Em dezembro passado, em Hong Kong, o negociador venezuelano na Conferência Ministerial da Organização Mundial do Comércio (OMC) negou-se a assinar o texto final, com o objetivo de impedir o necessário consenso. Alertado por Amorim, Lula imediatamente falou com Chávez, orientando o representante venezuelano a favorecer o consenso. "Se o Chávez for isolado, ele cria uma quizumba", afirmou um diplomata.

Os atropelos de Chávez nesse episódio deixaram clara a sua pretensão de liderança no espaço sul-americano, mas igualmente colocaram o foco sobre os perigos de suas iniciativas intempestivas sobre projetos maiores, como o da integração sul-americana. Para o ex-chanceler Celso Lafer, o venezuelano tornou-se um "indutor de tensões" na região, que agudizam e desagregam a integração sul-americana, e colocou em xeque a posição de liderança "mais construtiva" do Brasil.

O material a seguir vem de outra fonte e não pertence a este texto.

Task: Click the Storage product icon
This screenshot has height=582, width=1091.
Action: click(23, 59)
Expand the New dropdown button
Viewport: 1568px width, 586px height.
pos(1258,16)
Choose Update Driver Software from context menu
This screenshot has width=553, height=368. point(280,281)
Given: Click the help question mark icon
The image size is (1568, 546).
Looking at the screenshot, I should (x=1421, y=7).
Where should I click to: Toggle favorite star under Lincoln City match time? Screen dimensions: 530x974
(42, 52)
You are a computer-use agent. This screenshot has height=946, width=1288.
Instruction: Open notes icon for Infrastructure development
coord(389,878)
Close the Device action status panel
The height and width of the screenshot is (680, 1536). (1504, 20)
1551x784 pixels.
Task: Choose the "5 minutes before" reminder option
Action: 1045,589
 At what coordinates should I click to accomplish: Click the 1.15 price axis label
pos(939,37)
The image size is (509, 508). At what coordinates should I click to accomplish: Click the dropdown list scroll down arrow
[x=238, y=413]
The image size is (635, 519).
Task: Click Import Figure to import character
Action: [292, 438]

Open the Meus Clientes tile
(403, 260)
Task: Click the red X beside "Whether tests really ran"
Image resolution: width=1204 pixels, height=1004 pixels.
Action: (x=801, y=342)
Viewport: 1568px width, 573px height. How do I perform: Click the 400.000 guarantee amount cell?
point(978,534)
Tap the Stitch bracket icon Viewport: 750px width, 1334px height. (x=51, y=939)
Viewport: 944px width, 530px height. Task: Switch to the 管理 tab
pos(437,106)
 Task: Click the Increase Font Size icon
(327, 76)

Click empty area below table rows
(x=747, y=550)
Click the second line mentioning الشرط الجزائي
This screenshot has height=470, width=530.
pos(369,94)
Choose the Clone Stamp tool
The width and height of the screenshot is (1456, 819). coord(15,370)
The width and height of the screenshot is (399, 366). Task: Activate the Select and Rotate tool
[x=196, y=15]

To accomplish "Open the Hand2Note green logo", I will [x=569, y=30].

Embora considere que não há possibilidade de a Venezuela sobrepor-se à condição de liderança regional do Brasil, dadas as dimensões econômicas menores do país, Gilberto Dupas, coordenador-geral do Grupo de Conjuntura Internacional da USP, considera a pretensão de Chávez uma realidade. "Chávez quase pôs a integração sul-americana a perder. Faria um bem para a América do Sul se se contivesse", afirmou.